→ EXERCISES TO COMPLETE
a) List each distinct label cited in the Ref column of the proof steps on the Metamath page for theorem 2oppchomf, with the step numbers where it appears.
b) Carry on the Metamath page for theorem 2oppchomf, picking up the proof after step 4.

→ GIVEN TEXT
Metamath Proof Explorer

Theorem 2oppchomf

Description: The double opposite category has the same morphisms as the original category. Intended for use with property lemmas such as monpropd . (Contributed by Mario Carneiro, 3-Jan-2017)

Ref Expression
Hypothesis oppcbas.1 
|- O = ( oppCat ` C )
Assertion 2oppchomf 
|- ( Homf ` C ) = ( Homf ` ( oppCat ` O ) )

Proof

Step Hyp Ref Expression
1 oppcbas.1 
 |-  O = ( oppCat ` C )
2 eqid 
 |-  ( Homf ` C ) = ( Homf ` C )
3 eqid 
 |-  ( Base ` C ) = ( Base ` C )
4 2 3 homffn 
 |-  ( Homf ` C ) Fn ( ( Base ` C ) X. ( Base ` C ) )

→ INFORMATION PROVIDED
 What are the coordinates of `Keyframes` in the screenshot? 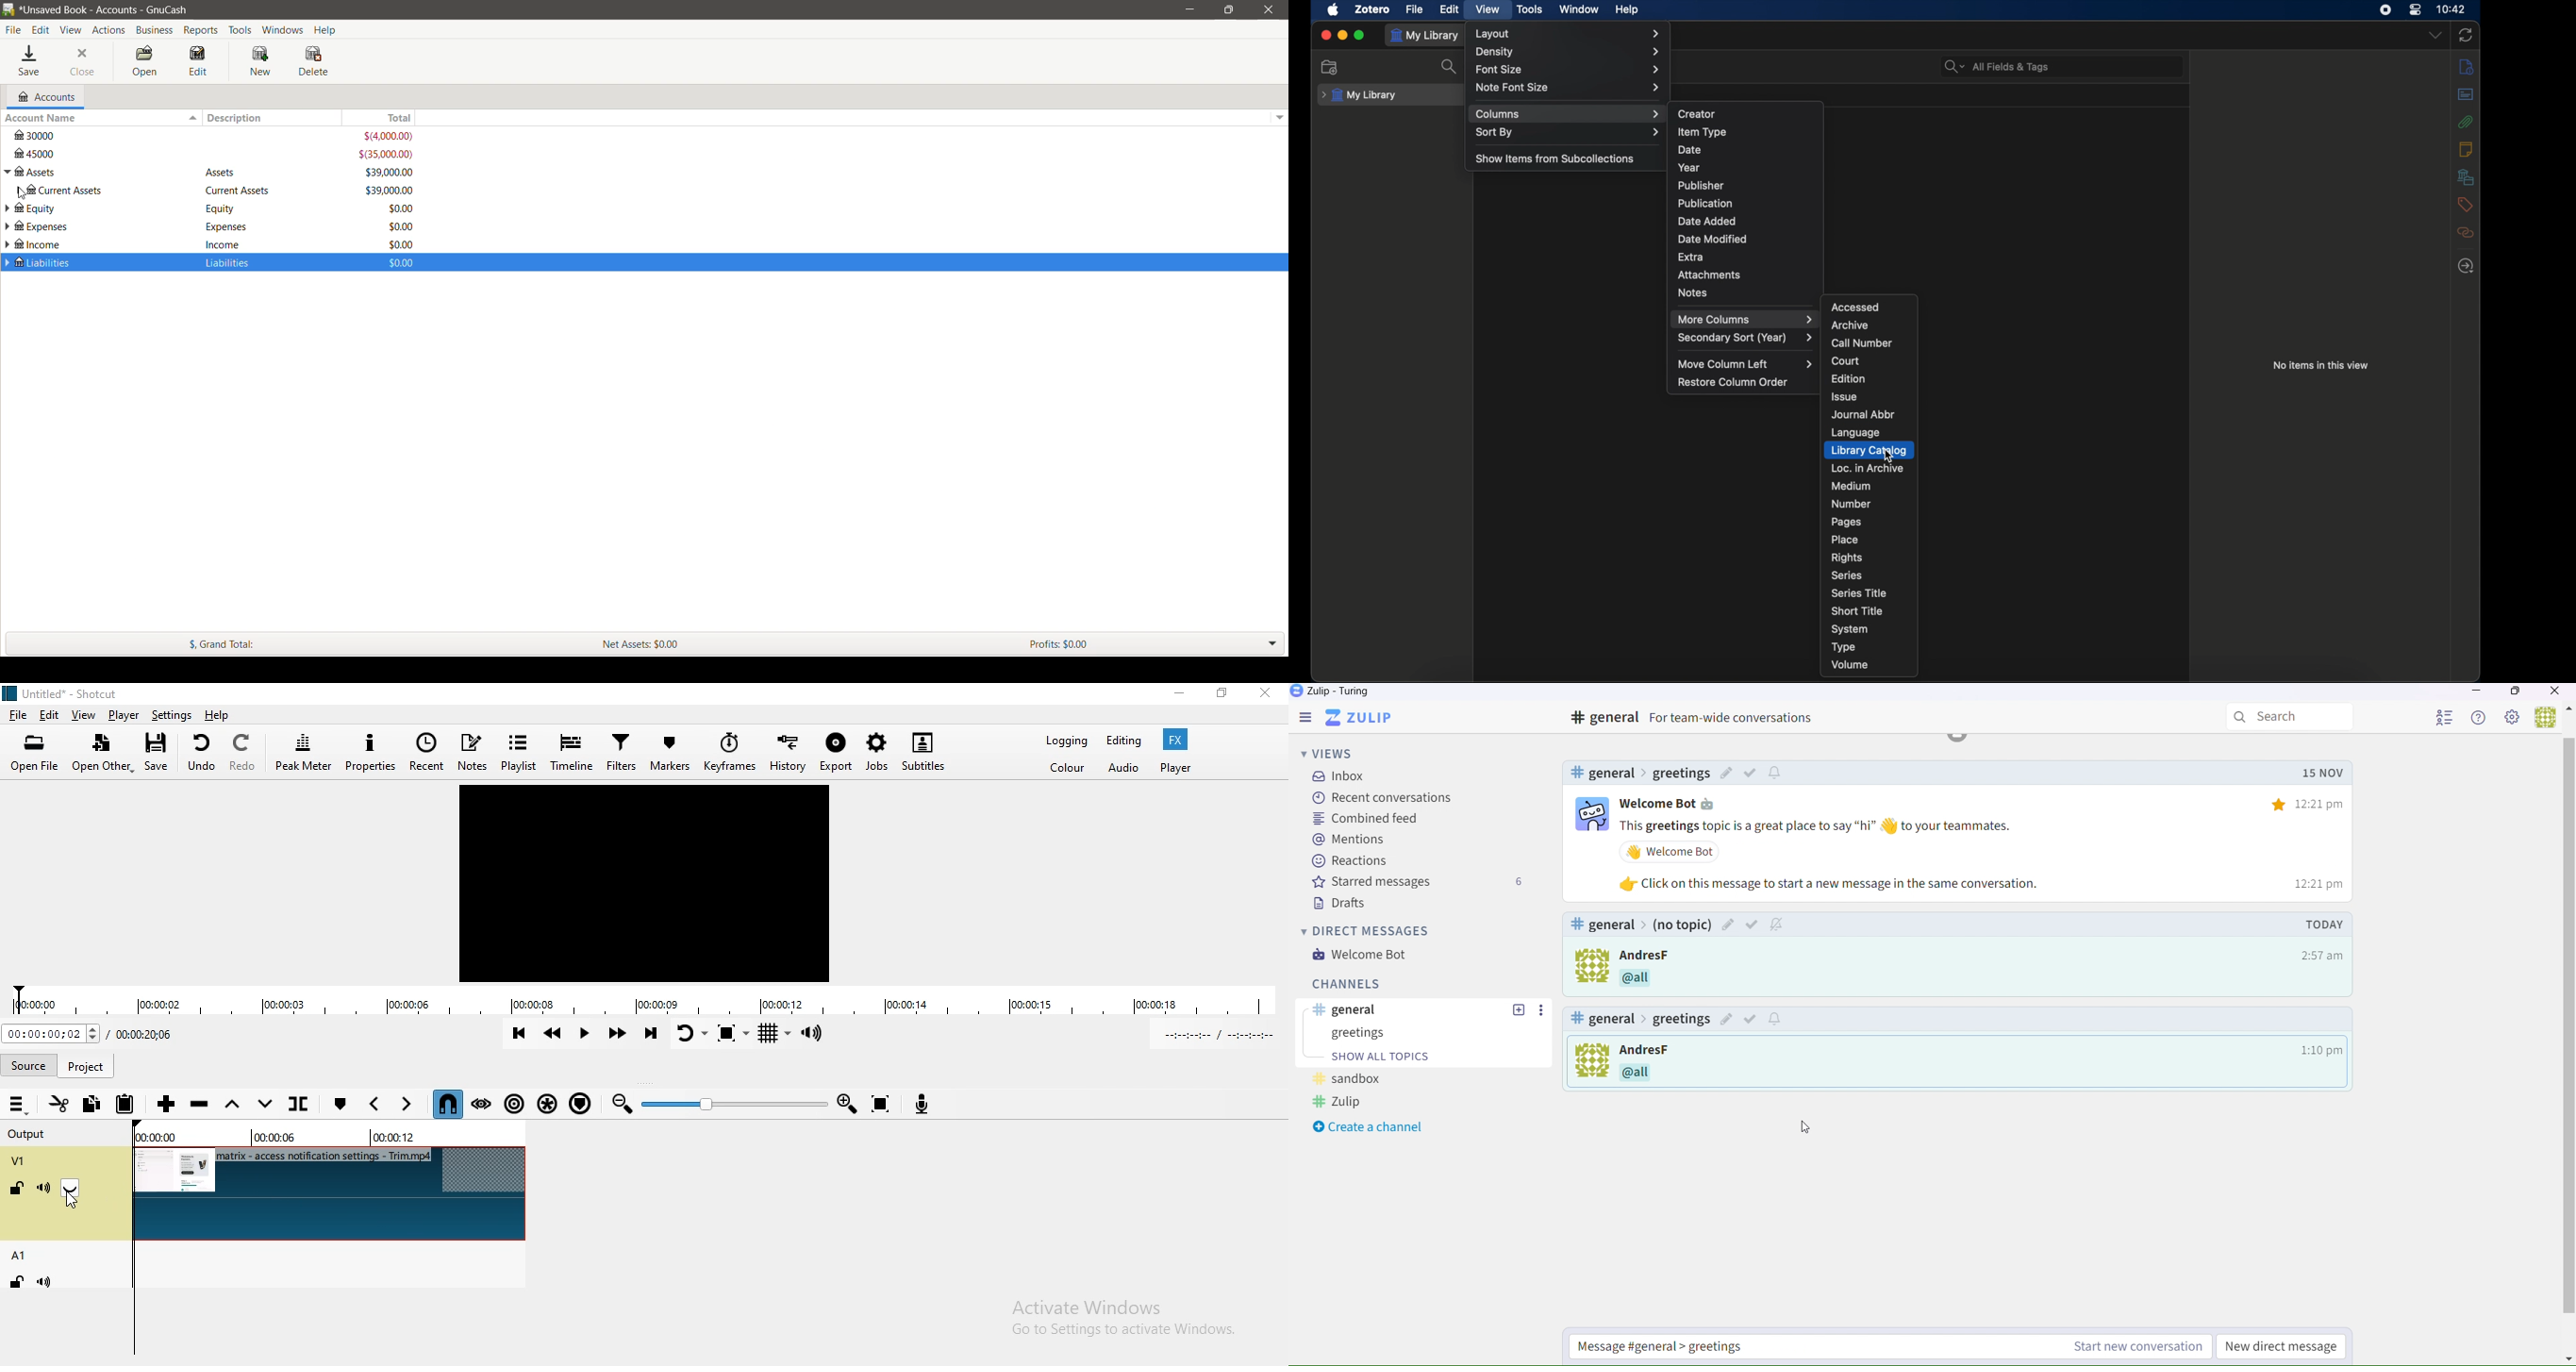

→ THE RESPONSES
a)
oppcbas.1 (step 1)
eqid (steps 2 and 3)
homffn (step 4)

b)
5 fnrel 
 |-  ( ( Homf ` C ) Fn ( ( Base ` C ) X. ( Base ` C ) ) -> Rel ( Homf ` C ) )
6 4 5 ax-mp 
 |-  Rel ( Homf ` C )
7 relxp 
 |-  Rel ( ( Base ` C ) X. ( Base ` C ) )
8 4 fndmi 
 |-  dom ( Homf ` C ) = ( ( Base ` C ) X. ( Base ` C ) )
9 8 releqi 
 |-  ( Rel dom ( Homf ` C ) <-> Rel ( ( Base ` C ) X. ( Base ` C ) ) )
10 7 9 mpbir 
 |-  Rel dom ( Homf ` C )
11 tpostpos2 
 |-  ( ( Rel ( Homf ` C ) /\ Rel dom ( Homf ` C ) ) -> tpos tpos ( Homf ` C ) = ( Homf ` C ) )
12 6 10 11 mp2an 
 |-  tpos tpos ( Homf ` C ) = ( Homf ` C )
13 eqid 
 |-  ( oppCat ` O ) = ( oppCat ` O )
14 1 2 oppchomf 
 |-  tpos ( Homf ` C ) = ( Homf ` O )
15 13 14 oppchomf 
 |-  tpos tpos ( Homf ` C ) = ( Homf ` ( oppCat ` O ) )
16 12 15 eqtr3i 
 |-  ( Homf ` C ) = ( Homf ` ( oppCat ` O ) )